DESCRIPTION OF THE TASK = Among the records below, find each line that includes the string "Change" and copy it.

*** Opening MATERIAL PROVIDED ***

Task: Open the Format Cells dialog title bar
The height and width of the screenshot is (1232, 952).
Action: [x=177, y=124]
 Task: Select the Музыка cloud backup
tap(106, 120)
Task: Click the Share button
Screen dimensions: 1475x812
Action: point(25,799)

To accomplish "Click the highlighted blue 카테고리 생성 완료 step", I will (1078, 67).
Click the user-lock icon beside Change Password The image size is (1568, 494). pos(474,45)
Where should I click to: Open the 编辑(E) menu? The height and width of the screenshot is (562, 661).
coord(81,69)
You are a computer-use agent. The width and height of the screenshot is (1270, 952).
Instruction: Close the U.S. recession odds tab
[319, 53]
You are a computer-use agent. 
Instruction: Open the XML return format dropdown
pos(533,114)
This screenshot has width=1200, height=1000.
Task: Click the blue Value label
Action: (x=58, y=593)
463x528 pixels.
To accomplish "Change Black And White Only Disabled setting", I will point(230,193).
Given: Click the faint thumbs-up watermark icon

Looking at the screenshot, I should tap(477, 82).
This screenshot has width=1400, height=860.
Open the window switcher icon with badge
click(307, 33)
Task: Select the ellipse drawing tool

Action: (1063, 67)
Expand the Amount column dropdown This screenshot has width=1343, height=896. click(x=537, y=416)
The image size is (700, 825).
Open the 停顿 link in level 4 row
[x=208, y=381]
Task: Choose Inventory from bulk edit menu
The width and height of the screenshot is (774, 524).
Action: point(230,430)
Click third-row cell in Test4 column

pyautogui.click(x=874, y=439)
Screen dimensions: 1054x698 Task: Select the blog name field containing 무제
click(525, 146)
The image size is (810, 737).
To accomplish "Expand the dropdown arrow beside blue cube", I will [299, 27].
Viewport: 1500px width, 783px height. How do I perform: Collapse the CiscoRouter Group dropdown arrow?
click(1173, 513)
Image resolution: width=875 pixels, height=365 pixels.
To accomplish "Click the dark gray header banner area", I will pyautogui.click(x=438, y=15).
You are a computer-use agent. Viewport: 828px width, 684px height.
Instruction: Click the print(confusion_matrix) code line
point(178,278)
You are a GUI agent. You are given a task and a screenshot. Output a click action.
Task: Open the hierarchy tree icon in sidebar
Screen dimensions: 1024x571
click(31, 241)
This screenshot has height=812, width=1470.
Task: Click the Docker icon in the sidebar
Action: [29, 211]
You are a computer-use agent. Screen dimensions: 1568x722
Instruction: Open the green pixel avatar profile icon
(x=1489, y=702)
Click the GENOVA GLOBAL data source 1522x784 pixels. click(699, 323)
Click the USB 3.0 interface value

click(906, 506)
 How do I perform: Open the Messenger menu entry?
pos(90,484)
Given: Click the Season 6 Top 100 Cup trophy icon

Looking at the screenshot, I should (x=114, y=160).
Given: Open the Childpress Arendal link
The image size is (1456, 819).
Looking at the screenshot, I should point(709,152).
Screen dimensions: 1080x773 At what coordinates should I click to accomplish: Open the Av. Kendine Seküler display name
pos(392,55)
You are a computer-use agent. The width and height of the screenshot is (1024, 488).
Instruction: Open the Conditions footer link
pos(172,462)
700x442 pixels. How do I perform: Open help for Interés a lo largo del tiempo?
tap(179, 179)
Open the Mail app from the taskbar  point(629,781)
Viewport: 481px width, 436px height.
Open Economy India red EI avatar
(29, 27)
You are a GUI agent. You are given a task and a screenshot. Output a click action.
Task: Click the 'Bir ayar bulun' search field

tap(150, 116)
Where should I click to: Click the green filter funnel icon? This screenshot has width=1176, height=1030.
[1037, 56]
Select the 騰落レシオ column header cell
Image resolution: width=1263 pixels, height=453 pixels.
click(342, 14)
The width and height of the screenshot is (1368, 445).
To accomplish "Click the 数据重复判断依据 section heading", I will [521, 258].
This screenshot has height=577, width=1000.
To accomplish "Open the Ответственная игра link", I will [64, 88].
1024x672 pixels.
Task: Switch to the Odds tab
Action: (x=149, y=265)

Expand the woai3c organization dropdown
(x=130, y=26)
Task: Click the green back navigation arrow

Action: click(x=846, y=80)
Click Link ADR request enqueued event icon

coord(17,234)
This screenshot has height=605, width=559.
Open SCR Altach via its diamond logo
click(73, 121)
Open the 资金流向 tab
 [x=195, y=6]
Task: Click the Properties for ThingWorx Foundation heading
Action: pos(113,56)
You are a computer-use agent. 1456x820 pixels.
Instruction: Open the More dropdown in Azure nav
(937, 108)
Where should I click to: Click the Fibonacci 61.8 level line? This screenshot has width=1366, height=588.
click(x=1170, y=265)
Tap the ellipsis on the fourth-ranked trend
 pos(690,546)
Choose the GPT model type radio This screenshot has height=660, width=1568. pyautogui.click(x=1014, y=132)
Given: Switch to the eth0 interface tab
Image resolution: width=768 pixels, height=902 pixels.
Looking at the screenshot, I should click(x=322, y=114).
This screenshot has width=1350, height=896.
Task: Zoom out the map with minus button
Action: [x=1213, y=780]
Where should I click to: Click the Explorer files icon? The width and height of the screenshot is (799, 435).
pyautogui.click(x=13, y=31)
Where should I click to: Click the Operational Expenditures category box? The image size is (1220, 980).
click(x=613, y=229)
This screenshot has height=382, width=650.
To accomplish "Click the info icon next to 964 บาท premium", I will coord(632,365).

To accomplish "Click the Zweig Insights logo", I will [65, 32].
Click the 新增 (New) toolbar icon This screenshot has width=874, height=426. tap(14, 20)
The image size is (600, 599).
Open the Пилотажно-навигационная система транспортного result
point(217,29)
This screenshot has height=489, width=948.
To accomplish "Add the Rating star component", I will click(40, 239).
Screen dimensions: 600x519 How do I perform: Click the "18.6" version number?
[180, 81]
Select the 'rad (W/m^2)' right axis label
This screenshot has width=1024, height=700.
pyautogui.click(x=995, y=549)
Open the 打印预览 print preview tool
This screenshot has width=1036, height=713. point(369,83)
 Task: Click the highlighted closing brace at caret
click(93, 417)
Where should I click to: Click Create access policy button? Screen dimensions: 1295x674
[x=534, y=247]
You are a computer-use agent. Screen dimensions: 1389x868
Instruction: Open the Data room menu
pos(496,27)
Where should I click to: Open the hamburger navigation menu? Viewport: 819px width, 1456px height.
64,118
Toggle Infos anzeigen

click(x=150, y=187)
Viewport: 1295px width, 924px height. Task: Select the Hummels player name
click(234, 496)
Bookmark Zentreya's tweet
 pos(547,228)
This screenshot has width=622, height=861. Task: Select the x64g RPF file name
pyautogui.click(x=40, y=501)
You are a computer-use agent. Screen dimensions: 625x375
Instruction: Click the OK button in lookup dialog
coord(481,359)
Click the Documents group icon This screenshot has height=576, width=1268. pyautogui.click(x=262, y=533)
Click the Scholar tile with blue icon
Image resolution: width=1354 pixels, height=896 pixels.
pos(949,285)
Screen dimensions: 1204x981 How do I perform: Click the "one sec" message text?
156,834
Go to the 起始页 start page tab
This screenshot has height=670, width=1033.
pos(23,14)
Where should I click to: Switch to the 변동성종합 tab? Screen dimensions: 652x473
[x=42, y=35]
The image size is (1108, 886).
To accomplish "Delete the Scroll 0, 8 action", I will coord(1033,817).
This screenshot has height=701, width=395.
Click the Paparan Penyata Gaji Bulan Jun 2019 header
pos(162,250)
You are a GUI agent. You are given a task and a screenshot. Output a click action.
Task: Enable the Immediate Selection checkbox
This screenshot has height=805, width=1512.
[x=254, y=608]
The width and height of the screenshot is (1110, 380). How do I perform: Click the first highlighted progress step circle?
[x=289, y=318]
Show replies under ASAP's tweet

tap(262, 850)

*** Closing MATERIAL PROVIDED ***

RESULT BELOW =
Click the user-lock icon beside Change Password The image size is (1568, 494). pos(474,45)
To accomplish "Change Black And White Only Disabled setting", I will point(230,193).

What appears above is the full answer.